We do not collect personal information through our website unless you willingly provide it to us, either directly by email or in those areas of the website that request information. In order to update your personal information (including your mailing address, email address and phone number) you must first log on and visit your user profile.
If you have set your browser to warn you before accepting cookies, you will receive the warning message with each cookie. You can refuse cookies by turning them off in your browser. However, doing so may limit your access to certain sections of our website.

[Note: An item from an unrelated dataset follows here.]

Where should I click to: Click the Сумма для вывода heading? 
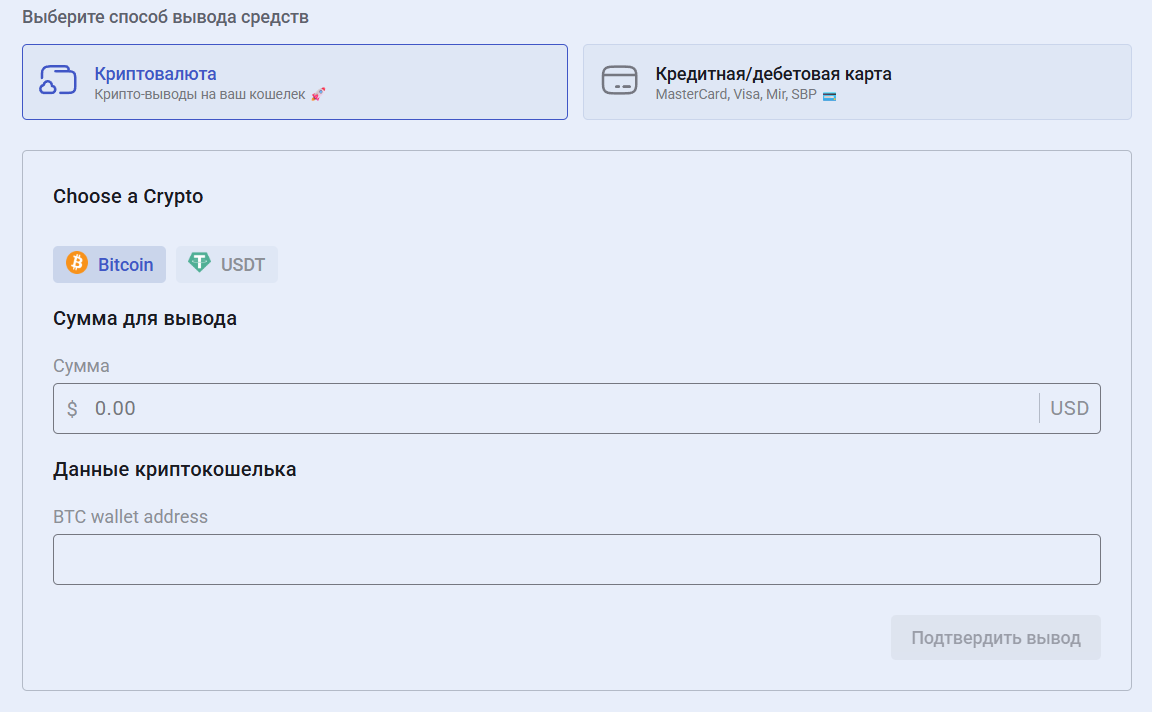coord(145,319)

We use cookies to help us improve and manage our website. For example, cookies help us recognize new versus repeat visitors to the site, track the pages visited, and enable some special features on the website. This data helps us provide a better service for our website visitors.
Protection of Information
We do not disclose any non-public personal information (such as names on a customer list) about current or former customers to anyone, except as permitted by law.
Disclosure of Information
We send your financial advisor (as designated by you) copies of confirmations, account statements and other documents reporting activity in your fund accounts. We may also use details about you and your investments to help us, our financial service affiliates, or firms that jointly market their financial products and services with ours, to better serve your investment needs or suggest financial services or educational material that may be of interest to you. If this requires us to provide you with an opportunity to “opt in” or “opt out” of such information sharing with a firm not affiliated with us, you will receive notification on how to do so, before any such sharing takes place.
Right of Refusal
We will not disclose your personal information to unaffiliated third parties (except as permitted by law), unless we first offer you a reasonable opportunity to refuse or “opt out” of such disclosure.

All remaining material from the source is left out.